● **Short exercise**
Recast the entries below as a Markdown table with the columns "Row" and "Line": one row per line, numbered in order, with blank lines skipped. Leave the pictures out.

<<<<

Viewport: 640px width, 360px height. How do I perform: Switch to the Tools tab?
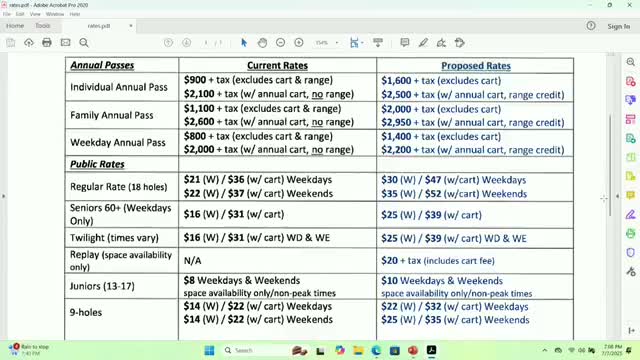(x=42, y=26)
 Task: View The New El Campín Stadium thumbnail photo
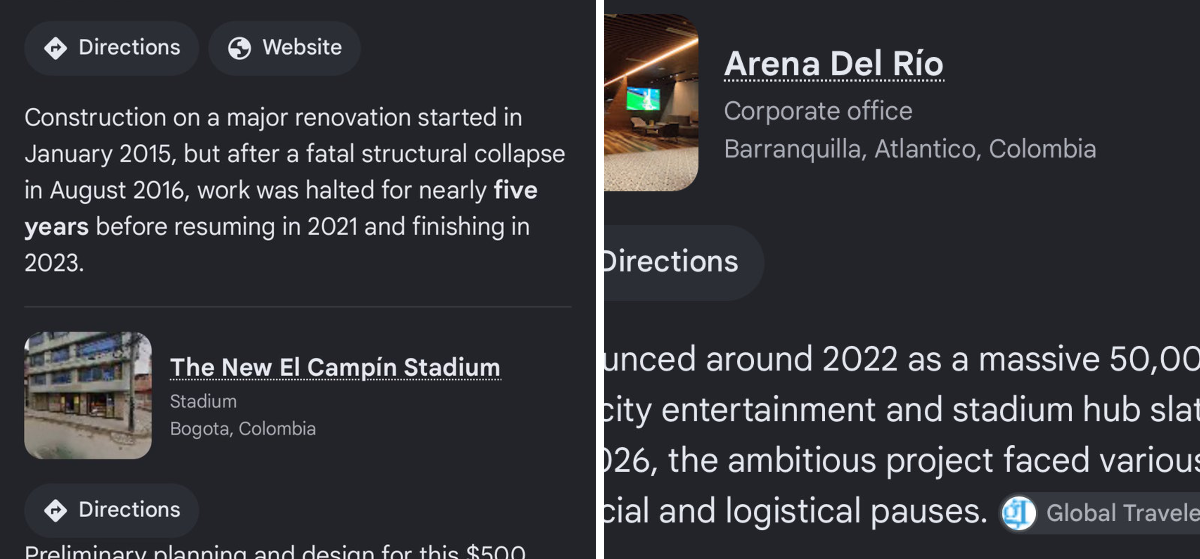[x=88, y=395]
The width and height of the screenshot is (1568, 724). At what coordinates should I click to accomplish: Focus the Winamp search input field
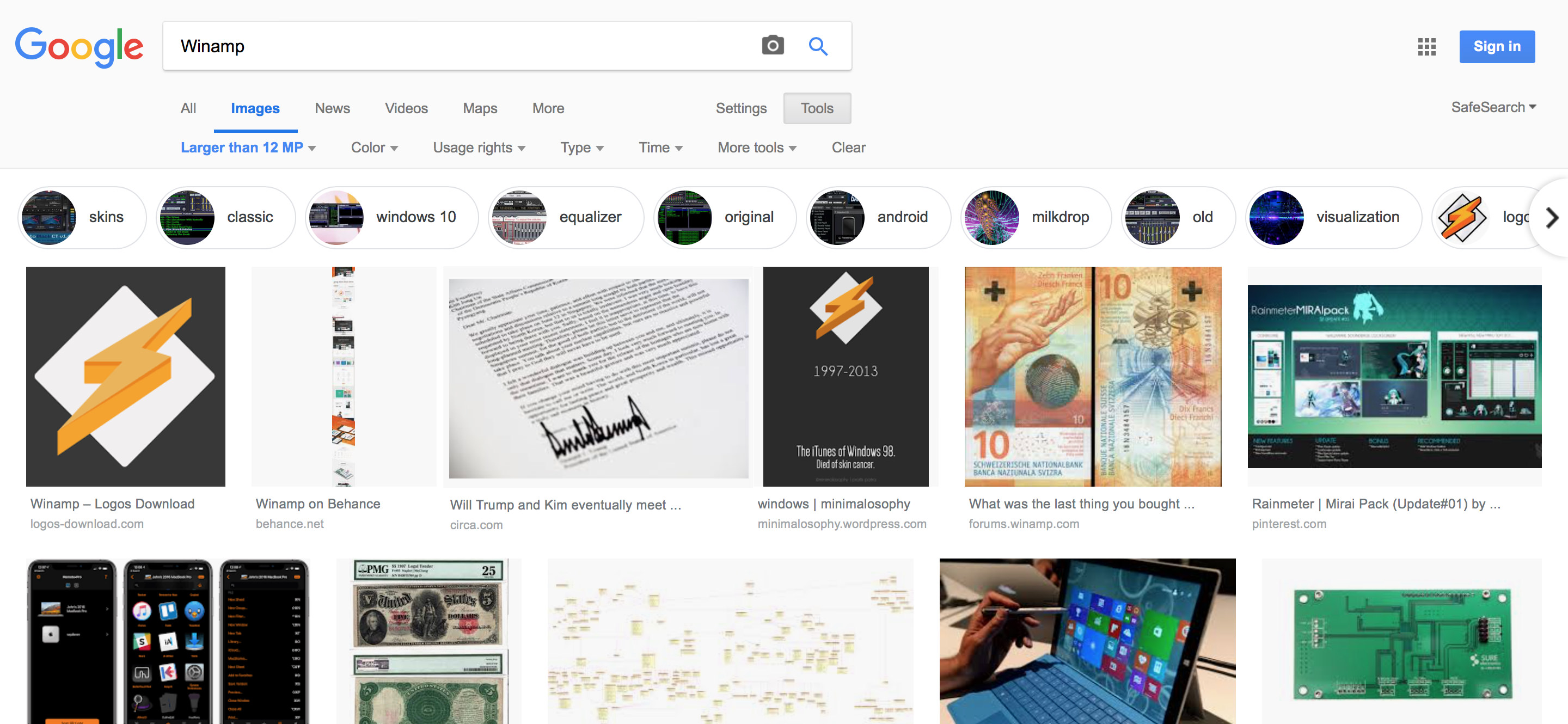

>>>>

● **Expected answer**
| Row | Line |
|---|---|
| 1 | Viewport: 640px width, 360px height. How do I perform: Switch to the Tools tab? |
| 2 | (x=42, y=26) |
| 3 |  Task: View The New El Campín Stadium thumbnail photo |
| 4 | [x=88, y=395] |
| 5 | The width and height of the screenshot is (1568, 724). At what coordinates should I click to accomplish: Focus the Winamp search input field |